Friday, August 17, 2007

The Bells and Whistles of Tokyo

**Note: This is not the be all and end all treatise of Tokyo. It's just the extremely limited exposure that I had with only a few free hours each day. If you’re interested in/going to Tokyo, there's TONS more than this; it's only a scratch of the surface**

An aside back to Tokyo, if you will, as the memories are still fresh in mind with only a little more than a week's worth of dust on them. As Mike was so fond in pointing out, Tokyo in many ways reminded he and I of Toronto - If you can imagine the GTA on steroids and multiply it by 8. But past the ridiculous amount of people, apparent lack of garbage cans (Outside of the hotel, I saw two garbages the entire time. Then again, Tokyo was also ridiculously clean. Go figure), blond-haired Japanese kids, and no jaywalking, it almost could have been University or Queen or Bay. For the most part, the little that we did see of Tokyo was the inside of the Keio Plaza Hotel, which in and of itself isn't TOO bad considering it's a stupidly nice hotel.

So I got to my room first (us JETs had to double or triple up on rooms. After all, paying for 1,000 separate rooms is a bit much), and took the time to relax and catch my breath after being up for just about 24 hours (it was about 5 in the afternoon, so I still had a full night to go yet). First thing I did, as many people do after a trip, is use the washroom. There I had my first subtle taste of culture shock. Now, I couldn't find the lever to flush the toilet (I would soon discover that it was on the side of the sink) so here I am looking like a kid in front of a new toy touching every this and that with the hopes of getting my desired result. There was a small pad with buttons – yes, buttons on a toilet – but I decided to steer clear lest I blast the bidet sky high. In my confused stupor, I accidentally bumped the side of the toilet seat with my hand and all of a sudden the water inside starts recycling and moving about and such. Considering my next-to-no knowledge of Japanese toilets aside from what I saw once on the Simpsons, I half expected this thing to sprout arms and legs, come to life, and flush itself or something. I mean, I just touched it and it was making like it’s performing a systems check for mission control. My darting eyes found the lever just then and that was that. You might think that it's a little embarrassing that a toilet would give me so much difficulty, but it just serves to show that many of us would have similar experiences with machines, conventions, and people that back home we wouldn't think twice over (don't get me started on the washing machine...).
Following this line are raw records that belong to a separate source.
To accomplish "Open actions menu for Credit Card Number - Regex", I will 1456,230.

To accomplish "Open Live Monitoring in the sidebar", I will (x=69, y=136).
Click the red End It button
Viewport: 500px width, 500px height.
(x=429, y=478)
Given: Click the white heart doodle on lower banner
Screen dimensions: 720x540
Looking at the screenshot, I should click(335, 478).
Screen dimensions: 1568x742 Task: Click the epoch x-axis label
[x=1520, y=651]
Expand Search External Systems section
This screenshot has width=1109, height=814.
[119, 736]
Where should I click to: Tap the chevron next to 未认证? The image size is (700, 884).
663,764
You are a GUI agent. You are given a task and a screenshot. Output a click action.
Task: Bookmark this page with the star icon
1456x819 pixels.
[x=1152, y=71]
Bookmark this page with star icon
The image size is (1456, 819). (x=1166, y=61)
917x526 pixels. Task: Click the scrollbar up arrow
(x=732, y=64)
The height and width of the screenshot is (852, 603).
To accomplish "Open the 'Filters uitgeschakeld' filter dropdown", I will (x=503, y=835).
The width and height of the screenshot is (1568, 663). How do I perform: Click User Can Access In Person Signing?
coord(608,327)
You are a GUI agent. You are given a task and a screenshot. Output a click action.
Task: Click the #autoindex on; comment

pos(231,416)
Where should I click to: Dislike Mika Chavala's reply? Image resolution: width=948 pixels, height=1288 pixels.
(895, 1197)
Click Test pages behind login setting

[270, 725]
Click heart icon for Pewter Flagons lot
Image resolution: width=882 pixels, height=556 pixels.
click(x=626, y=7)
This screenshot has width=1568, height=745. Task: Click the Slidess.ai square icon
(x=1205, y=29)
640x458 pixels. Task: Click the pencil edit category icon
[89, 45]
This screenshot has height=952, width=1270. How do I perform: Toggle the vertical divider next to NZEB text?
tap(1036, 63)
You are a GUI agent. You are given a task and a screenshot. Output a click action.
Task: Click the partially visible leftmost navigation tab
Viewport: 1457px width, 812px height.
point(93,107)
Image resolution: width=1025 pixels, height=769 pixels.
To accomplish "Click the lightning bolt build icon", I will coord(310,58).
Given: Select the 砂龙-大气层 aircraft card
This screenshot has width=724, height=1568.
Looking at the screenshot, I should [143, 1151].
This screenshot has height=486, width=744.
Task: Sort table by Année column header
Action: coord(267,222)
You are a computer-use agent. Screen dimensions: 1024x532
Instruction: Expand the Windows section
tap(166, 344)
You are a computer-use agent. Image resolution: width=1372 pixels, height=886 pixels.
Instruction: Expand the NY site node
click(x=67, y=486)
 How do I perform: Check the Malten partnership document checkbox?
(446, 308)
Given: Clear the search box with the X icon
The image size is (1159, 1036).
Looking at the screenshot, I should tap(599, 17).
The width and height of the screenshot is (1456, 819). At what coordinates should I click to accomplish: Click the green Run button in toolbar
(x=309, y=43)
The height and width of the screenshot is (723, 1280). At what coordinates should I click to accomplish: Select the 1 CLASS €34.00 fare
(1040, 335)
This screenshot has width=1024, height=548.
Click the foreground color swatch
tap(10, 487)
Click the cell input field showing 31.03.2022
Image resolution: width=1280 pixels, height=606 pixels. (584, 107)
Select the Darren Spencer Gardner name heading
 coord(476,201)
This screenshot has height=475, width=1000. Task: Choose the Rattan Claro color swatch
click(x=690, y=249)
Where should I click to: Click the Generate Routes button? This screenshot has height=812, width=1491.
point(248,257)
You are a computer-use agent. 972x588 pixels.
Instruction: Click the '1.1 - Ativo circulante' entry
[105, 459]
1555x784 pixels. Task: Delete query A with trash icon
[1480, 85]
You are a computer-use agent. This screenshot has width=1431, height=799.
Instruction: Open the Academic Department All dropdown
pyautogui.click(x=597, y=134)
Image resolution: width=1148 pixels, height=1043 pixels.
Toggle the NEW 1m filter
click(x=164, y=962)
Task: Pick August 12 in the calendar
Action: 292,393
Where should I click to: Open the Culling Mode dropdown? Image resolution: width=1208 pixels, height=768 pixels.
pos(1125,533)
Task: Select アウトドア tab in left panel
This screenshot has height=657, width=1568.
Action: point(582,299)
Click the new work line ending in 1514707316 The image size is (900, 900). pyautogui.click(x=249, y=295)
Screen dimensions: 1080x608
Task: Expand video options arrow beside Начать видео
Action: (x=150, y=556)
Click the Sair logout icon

The first night was rather straightforward. We met up with Teru, our old TA from university who has since finished and is now living in Tokyo. Went to a little hold-in-the-wall-in-the-basement restaurant where we sat on tatami (Japanese straw mat that's found just about everywhere. Houses, restaurants, etc.), ate I don't even know what except for the fact that it was awesome, and drank beer by the mug. A typical Japanese evening out.

Evening came, morning followed. Orientations ran, JETs slept. The second day.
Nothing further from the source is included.